Problem description ▸ Each line from the one containing "Współpraca marketingowa (257, 2375)" through the last line of the data below is to be written out verbatim, and nothing more.
Input data section start
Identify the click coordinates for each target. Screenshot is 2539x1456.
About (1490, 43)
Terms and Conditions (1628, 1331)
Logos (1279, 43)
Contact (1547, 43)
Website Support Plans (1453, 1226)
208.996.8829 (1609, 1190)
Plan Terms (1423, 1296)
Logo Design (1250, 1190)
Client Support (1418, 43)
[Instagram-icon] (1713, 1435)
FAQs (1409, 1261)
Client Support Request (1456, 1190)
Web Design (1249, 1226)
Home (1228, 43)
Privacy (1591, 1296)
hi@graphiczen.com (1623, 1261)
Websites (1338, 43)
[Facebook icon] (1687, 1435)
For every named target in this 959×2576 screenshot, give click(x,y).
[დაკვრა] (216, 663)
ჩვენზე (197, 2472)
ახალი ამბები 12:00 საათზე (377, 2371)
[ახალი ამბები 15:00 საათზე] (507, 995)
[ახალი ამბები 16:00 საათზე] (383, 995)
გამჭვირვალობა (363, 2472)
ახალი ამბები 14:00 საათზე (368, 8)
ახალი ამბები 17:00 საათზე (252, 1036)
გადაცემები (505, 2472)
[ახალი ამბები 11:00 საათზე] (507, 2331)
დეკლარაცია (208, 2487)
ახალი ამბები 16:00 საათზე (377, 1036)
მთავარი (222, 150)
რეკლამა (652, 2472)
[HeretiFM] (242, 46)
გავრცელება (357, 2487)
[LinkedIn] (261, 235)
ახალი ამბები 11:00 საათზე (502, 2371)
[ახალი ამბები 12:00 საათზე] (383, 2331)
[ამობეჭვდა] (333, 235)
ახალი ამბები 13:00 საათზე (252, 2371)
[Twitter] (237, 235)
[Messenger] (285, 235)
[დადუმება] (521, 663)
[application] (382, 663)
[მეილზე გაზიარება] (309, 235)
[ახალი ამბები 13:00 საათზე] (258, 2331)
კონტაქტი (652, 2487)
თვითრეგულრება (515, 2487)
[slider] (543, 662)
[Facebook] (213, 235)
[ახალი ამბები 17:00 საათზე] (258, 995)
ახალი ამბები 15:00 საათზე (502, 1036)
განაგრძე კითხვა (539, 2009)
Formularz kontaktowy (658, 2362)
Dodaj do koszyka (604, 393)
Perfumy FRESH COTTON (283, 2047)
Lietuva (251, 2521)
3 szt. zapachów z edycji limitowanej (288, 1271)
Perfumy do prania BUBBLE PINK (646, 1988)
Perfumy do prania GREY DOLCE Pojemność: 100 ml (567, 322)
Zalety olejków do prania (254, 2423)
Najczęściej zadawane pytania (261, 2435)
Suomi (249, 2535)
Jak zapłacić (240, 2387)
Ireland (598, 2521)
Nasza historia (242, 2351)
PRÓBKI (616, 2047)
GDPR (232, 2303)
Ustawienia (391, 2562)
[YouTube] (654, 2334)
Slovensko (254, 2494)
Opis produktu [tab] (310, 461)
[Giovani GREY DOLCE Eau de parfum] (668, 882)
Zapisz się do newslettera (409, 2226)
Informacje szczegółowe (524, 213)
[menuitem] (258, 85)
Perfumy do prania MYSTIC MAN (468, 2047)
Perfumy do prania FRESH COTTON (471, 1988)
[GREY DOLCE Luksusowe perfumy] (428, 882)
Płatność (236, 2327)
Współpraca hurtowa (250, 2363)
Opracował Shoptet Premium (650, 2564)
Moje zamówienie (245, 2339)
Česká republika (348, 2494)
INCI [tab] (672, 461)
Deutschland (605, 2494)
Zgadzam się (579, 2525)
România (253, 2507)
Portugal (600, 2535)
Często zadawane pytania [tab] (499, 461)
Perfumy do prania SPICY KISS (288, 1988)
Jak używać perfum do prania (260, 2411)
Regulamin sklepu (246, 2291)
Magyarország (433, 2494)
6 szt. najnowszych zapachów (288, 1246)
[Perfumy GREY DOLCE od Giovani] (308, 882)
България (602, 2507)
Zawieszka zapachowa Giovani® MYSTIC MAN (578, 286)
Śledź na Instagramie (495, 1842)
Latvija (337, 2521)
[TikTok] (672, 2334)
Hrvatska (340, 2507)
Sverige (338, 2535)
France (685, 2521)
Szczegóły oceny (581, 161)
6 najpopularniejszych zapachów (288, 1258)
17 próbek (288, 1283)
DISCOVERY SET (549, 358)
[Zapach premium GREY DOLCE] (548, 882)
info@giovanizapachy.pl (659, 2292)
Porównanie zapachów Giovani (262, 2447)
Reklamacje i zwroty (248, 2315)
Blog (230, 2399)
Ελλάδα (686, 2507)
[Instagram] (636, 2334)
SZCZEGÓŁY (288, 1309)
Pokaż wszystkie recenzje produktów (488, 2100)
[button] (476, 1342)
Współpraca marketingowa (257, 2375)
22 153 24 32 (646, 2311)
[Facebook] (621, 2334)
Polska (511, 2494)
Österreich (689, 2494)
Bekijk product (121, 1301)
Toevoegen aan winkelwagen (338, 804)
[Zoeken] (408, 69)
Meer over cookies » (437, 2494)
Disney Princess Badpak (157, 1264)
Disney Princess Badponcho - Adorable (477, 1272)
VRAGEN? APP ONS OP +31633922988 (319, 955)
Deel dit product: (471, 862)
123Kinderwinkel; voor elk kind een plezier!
Input data section end
Answer below ▸
Współpraca marketingowa (257, 2375)
22 153 24 32 (646, 2311)
[Facebook] (621, 2334)
Polska (511, 2494)
Österreich (689, 2494)
Bekijk product (121, 1301)
Toevoegen aan winkelwagen (338, 804)
[Zoeken] (408, 69)
Meer over cookies » (437, 2494)
Disney Princess Badpak (157, 1264)
Disney Princess Badponcho - Adorable (477, 1272)
VRAGEN? APP ONS OP +31633922988 (319, 955)
Deel dit product: (471, 862)
123Kinderwinkel; voor elk kind een plezier!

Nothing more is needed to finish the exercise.